Writers have to create a world for their book which a reader can become fully immersed in – to do this we need to use imagination but also an understanding of real things – how people talk in real life, for example, and somehow produce it on a page and allow a reader to suspend any disbelief that the book world isn’t real. I don’t think this is easier or harder if you’re writing about something you have lived through or not. In fact, it can be harder if you have lived through it as what happened for “real” may come across contrived on the page.

I think all writers will slip some things about their life into their writing along the way but we shouldn’t be focused on putting our lives on the page. Writing about a world outside your own can be challenging and exciting and can actually help you discover things about yourself you never knew.

Do you think write what you know is a useful tip or outdated idea?





12 thoughts on “Writing what you know”

  1. It does seem quite a strange saying for a ‘creative’ form of expression. The whole point of creativity is that you make things up – but then I suppose creative inspiration often comes from what you know. Like most writing rules, it’s probably there to be followed and then broken… Good question and great post. Thanks.

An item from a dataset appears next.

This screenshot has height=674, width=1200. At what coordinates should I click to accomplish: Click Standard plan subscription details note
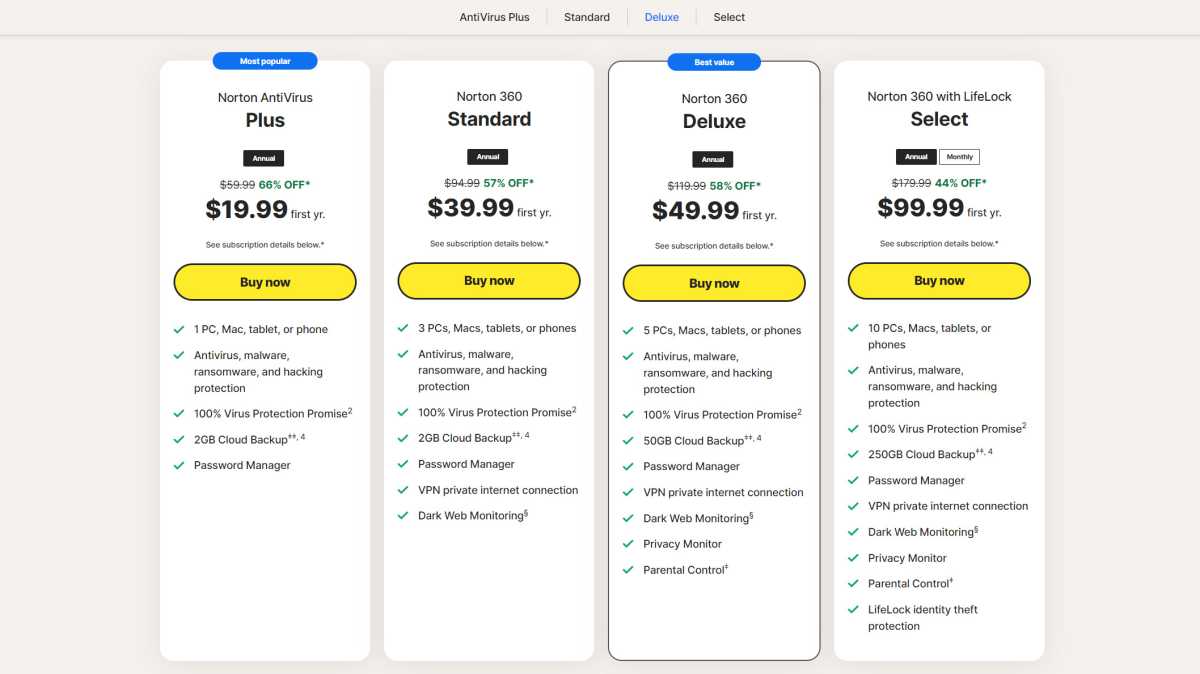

  2. I think to some extent writers can experiment with ideas and topics which they may not know a lot about, but writing what you know about will probably be the best writing you can do…? But I definitely agree with you – going outside the box is a great challenge and exciting.

  3. I don’t know…I’m always reading the author’s bio or “thank-you” page in the back of the story when I finish, and many writers have to do a lot of research and consult with different experts to make the details of their plot seem really realistic. By the time they’ve finished their research, I suppose they’re writing about what they know…But I agree with your little picture that you posted. As long as you’re writing about what you like, it will make a great story. You’re probably either writing about something that you already know (and like), or you’re passionate enough that you want to do the groundwork to figure it out before you start writing about it.

    1. Definitely – if you what to write about something that requires socialist / technical knowledge then doing research / asking experts is a great idea and will add realism and also shows that you don’t have to stick with what you know, you can learn new things through writing!

  4. I tend to discover when I write about what I know that I don’t actually know half as much as I think I do. I also find that what I know – for example, my job – gives me little inspiration for my writing.

    Yes, there will always be a touch of what I know about my writing, a little bit of me that I transfer onto characters, or a familiar landscape, but writing for me is a form of escapism and for that I need to get away from my real life and explore new things.

  5. I think it’s a little bit outdated, and it has the potential to limit the writer. I think you’re right on the money. Not only write what you like, but write what you WANT to know. I love researching things that I may never need to know, just because I’m writing. When it comes to write what you know, I think ‘they’ are talking about the emotions, motivations, etc that makes a character tick. Now that, I think, would be difficult to write if you’ve never experienced.

  6. I’ve always thought the whole “write what you know” thing is a bit strange. Sure, it may be a bit more straightforward in the beginning but in reality life is often too dull to make a novel! And when thriller authors write about murders and fantasy authors write about dragons, I’m guessing that they haven’t experienced those things first hand (but who knows?!). Saying that, I agree with kquintana in that certain emotions are easier to write about when you’ve experienced them.